Certainly, in order to realize the full-automatic test of the probe station, the process of taking the wafer out of the material box 40 and the process of putting the wafer into the material box are adopted simultaneously, so that the structure is simple, the use is convenient and reliable, and the wafer test efficiency is high.

The above is the preferred embodiment of the present invention, and is not used to limit the protection scope of the present invention.
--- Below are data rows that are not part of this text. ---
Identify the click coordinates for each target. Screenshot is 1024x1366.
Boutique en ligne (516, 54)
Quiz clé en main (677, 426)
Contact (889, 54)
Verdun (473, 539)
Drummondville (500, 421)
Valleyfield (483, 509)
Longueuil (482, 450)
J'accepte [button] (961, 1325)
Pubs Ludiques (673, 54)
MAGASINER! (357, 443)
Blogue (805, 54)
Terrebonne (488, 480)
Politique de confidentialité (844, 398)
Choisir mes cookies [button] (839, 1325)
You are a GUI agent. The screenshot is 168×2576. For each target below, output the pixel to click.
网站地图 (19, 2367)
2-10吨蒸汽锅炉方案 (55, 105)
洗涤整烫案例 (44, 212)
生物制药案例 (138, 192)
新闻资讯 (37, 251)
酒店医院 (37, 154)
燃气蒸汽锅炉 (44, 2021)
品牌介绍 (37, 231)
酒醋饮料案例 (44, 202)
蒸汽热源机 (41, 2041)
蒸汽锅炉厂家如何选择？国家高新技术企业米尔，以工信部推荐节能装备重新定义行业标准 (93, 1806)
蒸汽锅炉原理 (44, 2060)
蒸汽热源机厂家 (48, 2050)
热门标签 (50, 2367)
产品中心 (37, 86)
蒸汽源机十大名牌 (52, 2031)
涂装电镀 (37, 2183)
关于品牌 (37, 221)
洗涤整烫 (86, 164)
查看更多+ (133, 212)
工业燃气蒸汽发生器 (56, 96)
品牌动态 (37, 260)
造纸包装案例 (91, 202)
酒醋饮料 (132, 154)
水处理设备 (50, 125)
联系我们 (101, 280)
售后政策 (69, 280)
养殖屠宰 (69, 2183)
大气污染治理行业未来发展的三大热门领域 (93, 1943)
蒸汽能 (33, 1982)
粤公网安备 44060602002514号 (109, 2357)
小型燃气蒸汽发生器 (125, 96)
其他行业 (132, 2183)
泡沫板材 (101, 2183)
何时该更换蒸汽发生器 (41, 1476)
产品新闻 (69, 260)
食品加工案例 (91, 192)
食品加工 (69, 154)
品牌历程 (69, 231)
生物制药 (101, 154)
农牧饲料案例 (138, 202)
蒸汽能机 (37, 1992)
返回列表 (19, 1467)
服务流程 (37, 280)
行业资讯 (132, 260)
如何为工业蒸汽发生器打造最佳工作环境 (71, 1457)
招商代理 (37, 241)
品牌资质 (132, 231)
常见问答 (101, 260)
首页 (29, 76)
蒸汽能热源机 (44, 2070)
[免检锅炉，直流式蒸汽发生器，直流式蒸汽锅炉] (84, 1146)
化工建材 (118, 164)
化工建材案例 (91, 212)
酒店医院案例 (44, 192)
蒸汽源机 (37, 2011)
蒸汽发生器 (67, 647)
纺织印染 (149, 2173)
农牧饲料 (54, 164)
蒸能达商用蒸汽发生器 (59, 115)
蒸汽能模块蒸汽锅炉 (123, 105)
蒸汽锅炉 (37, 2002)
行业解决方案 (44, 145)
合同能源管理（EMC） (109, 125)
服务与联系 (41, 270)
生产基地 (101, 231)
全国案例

It should be recognized that non-inventive variations and modifications to the disclosed embodiments, as understood by those skilled in the art, are intended to be included within the scope of the present invention as claimed and claimed.

Claims (8)

1. A magazine apparatus (100), characterized by: the stack arrangement (100) comprises,

a frame (20);

the first positioning part (30) is connected to the rack (20) through a screw rod guide rail, and the first positioning part (30) can lift on the rack (20) along the vertical direction; the material box (40) is placed on the first positioning part (30);

the material blocking part (50) comprises a supporting part (51), a rotating part (52), a first driving part (53) and a blocking rod (54), the supporting part (51) is connected to the rack (20), the rotating part (52) is movably connected to the supporting part (51), the first driving part (53) is fixed to the supporting part (51), the first driving part (53) is in output shaft connection with the rotating part (52), the blocking rod (54) is connected to the rotating part (52) along the vertical direction, the first driving part (53) drives the rotating part (52) to rotate, and the blocking rod (54) blocks wafers in the material box (40) along the vertical direction;

a material conveying part (60) connected to the frame (20); the material passing space is reserved between the blocking rod (54) and the rack (20) and is used for placing the wafers into the material box (40) or taking the wafers out of the material box (40) by the material conveying part (60).

2. The stack apparatus (100) of claim 1, wherein: the rotating part (52) is provided with a sliding groove (521);

the output shaft of the first driving part (53) is connected with a transmission part (55), the transmission part (55) is provided with a guide part (551), the guide part (551) is accommodated in the sliding groove (521), and the first driving part (53) drives the rotating part (52) to rotate through the guide part (551).

3. The stack apparatus (100) of claim 2, wherein: the sliding groove (521) is a waist-shaped groove, and the guide portion (551) slides in the sliding groove (521) in the rotating process of the rotating portion (52).

4. The stack apparatus (100) of claim 2, wherein: the guide part (551) is connected with a rolling bearing, and the outer ring of the rolling bearing rolls along the inner wall of the sliding chute (521) relative to the guide part (551).

5. The stack apparatus (100) of claim 1, wherein: the rotating portion (52) is provided with a hinge hole (522), and the rotating portion (52) is connected to the support portion (51) through the hinge hole (522).

6. The stack apparatus (100) of claim 2, wherein: the rotating part (52) is provided with a positioning hole (523), the inner diameter of the positioning hole (523) is larger than the outer diameter of the gear lever (54), and the gear lever (54) is connected to the rotating part (52) through the positioning hole (523).

7. The stack apparatus (100) of claim 1, wherein: fortune material portion (60) sliding connection is in frame (20), and the second drive division passes through the hold-in range and drives fortune material portion (60) and slide on frame (20).

8. A probe station, characterized by: the probe station comprises a stack arrangement (100) of any of the preceding claims 1-7.